In this paper we investigate the calculation and analysis for a class of the highly oscillatory generalized Bessel transform with endpoint singularities of algebraic type. First, when the oscillator has either zeros or stationary points, we give many asymptotic expansions for the transform. On the basis of these results, we construct a new and good modified Filon-type method. Moreover, based on the resulting asymptotic expansions we can perform the error analysis in inverse powers of ω. In addition, the proposed methods share the property that the precision improves greatly, for fixed multiplicities and number of nodes, as ω increases. Our theoretical analysis can be verified by some numerical examples.

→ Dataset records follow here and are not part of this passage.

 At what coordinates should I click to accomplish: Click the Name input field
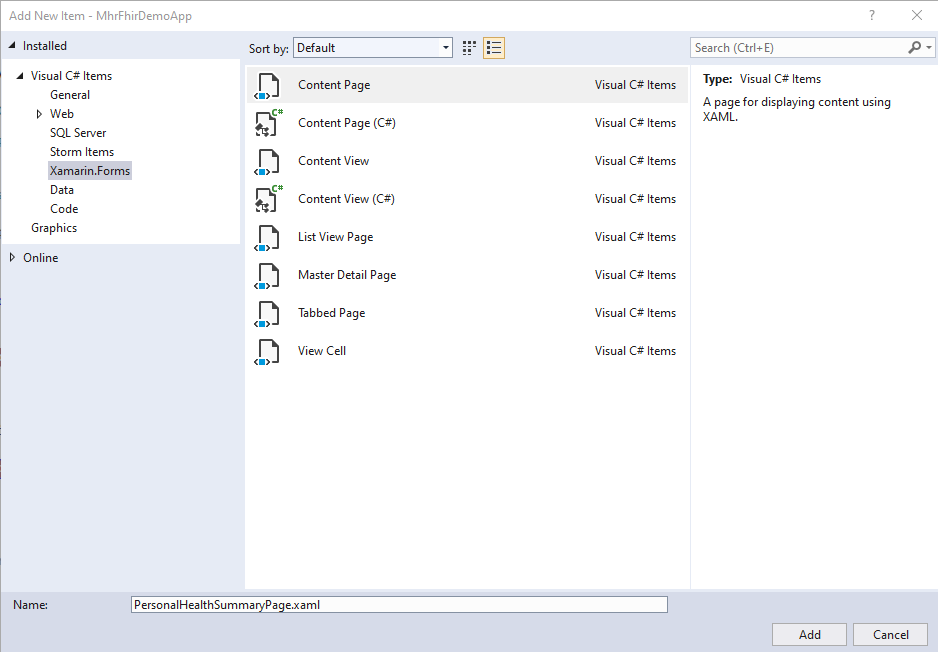(400, 604)
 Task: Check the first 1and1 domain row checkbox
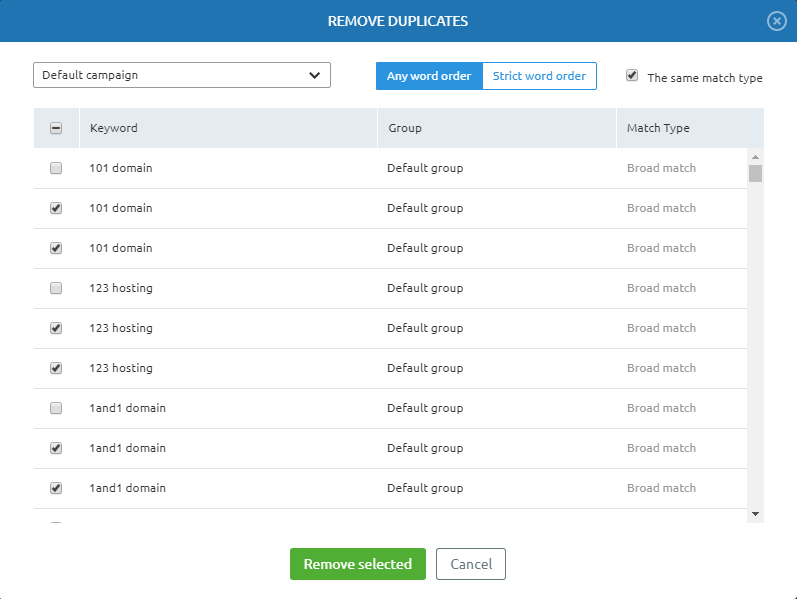56,408
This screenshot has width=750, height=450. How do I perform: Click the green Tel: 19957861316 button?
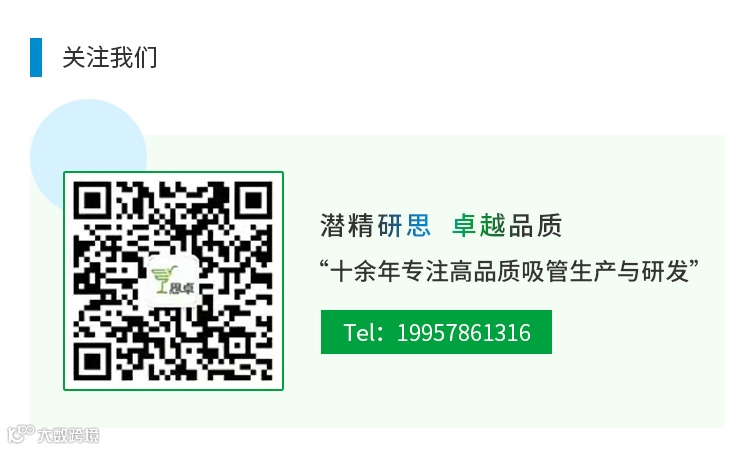click(x=436, y=332)
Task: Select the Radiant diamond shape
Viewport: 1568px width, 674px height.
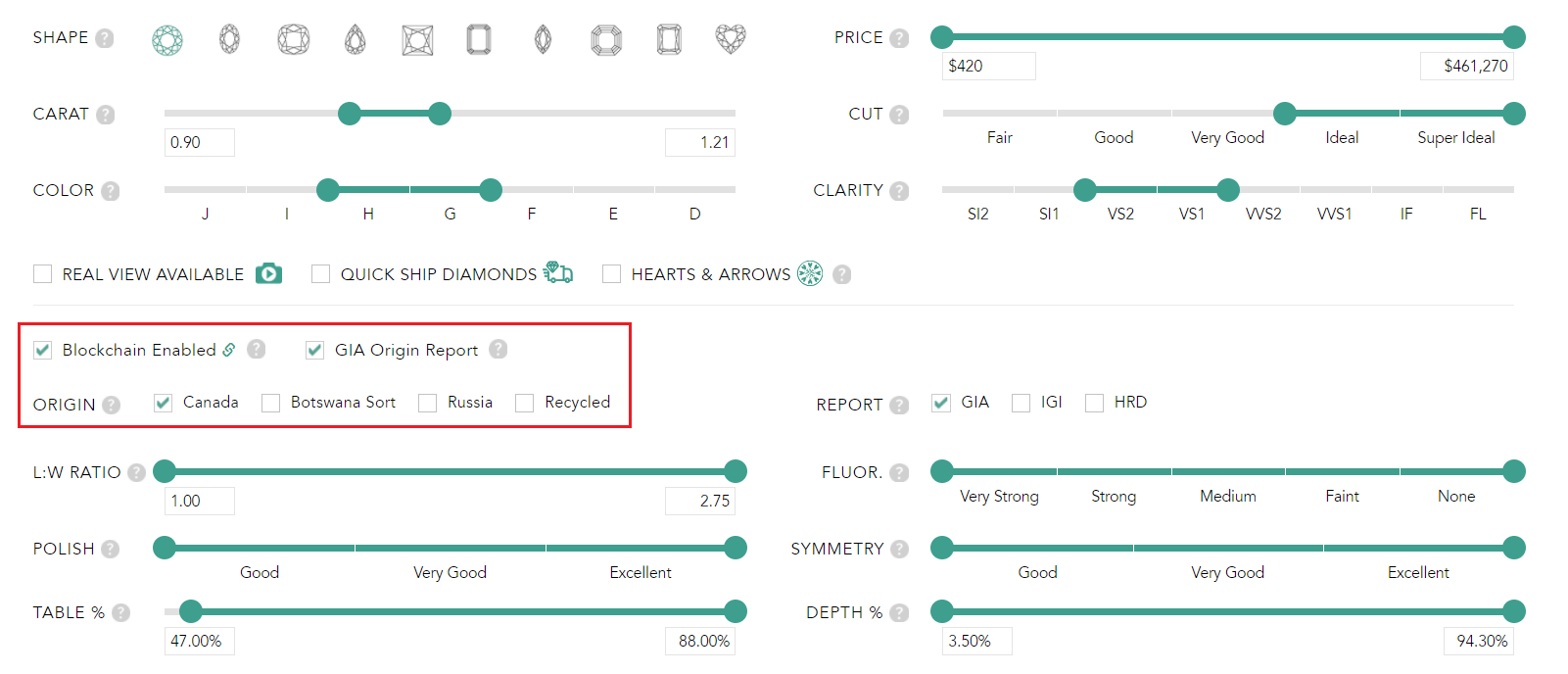Action: pyautogui.click(x=669, y=39)
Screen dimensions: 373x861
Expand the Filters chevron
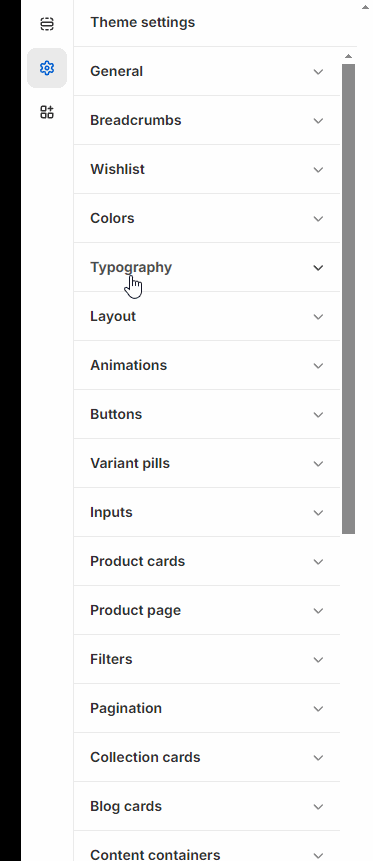(x=318, y=659)
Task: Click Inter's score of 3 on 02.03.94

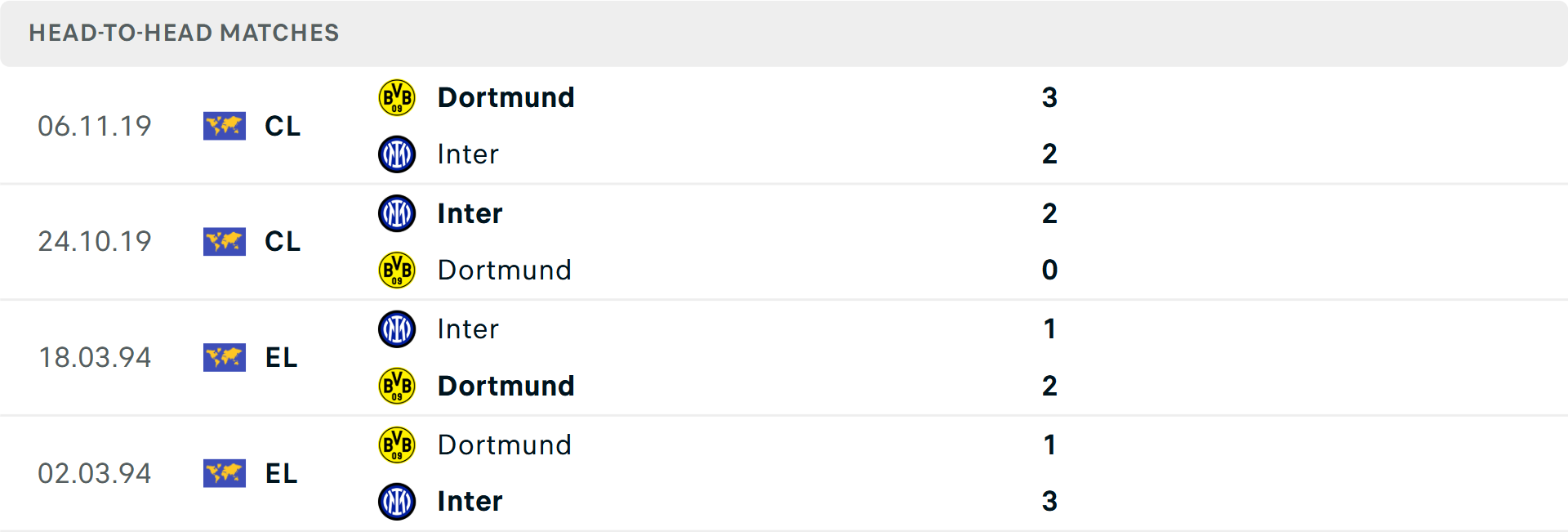Action: pyautogui.click(x=1049, y=502)
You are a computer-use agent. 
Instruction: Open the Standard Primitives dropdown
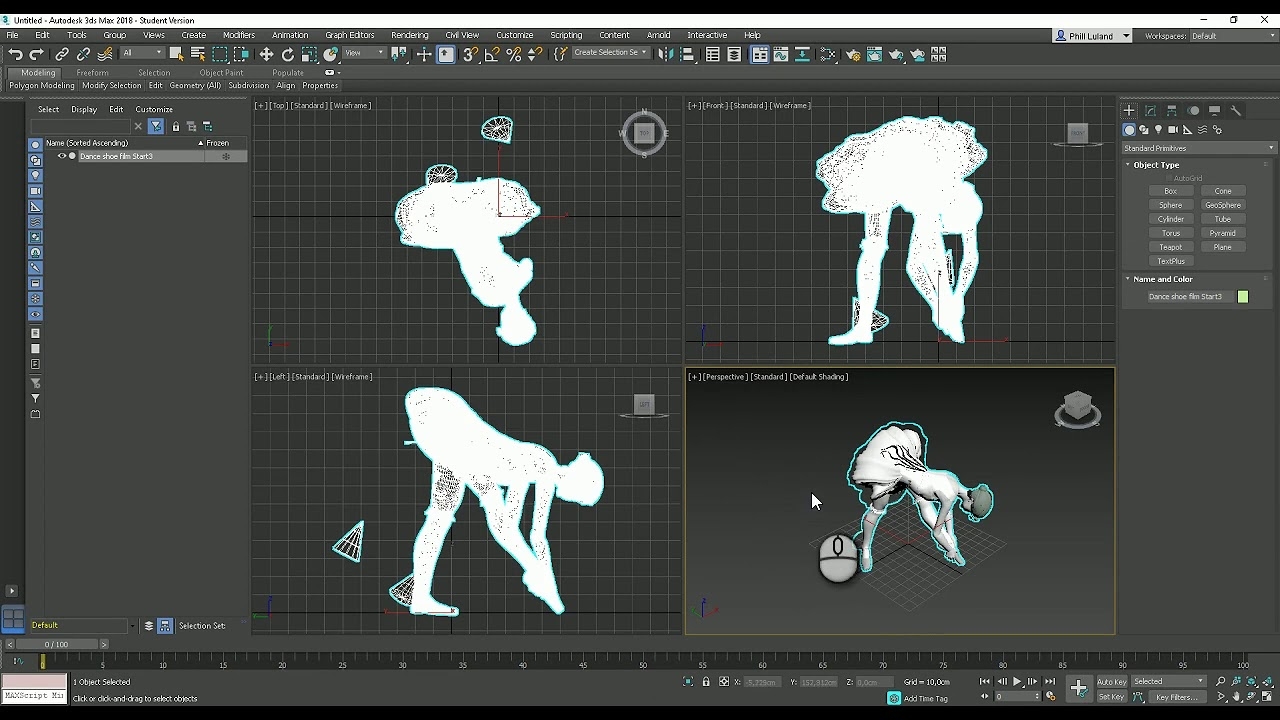coord(1199,148)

Finally, by numerical comparison we can see that the accuracy of the proposed modified Filon-type methods is much higher than those of the existing Filon method and the method proposed by Tripathi etc. in 2014 at the same computational cost.

中文翻译：

---

振荡和弱奇异广义贝塞尔变换的快速算法和分析


在本文中，我们研究了一类具有代数类型端点奇点的高度振荡广义贝塞尔变换的计算和分析。首先，当振荡器有零点或静止点时，我们为变换给出许多渐近展开。基于这些结果，我们构建了一种新的、良好的改进 Filon 型方法。此外，基于得到的渐近展开，我们可以在 ω 的逆幂中进行误差分析。此外，所提出的方法具有一个特性，即随着 ω 的增加，对于固定的多重性和节点数，精度会大大提高。我们的理论分析可以通过一些数值示例来验证。最后，通过数值对比可以看出，在相同的计算成本下，所提出的改进 Filon 型方法的精度远高于现有的 Filon 方法和 Tripathi 等人在 2014 年提出的方法。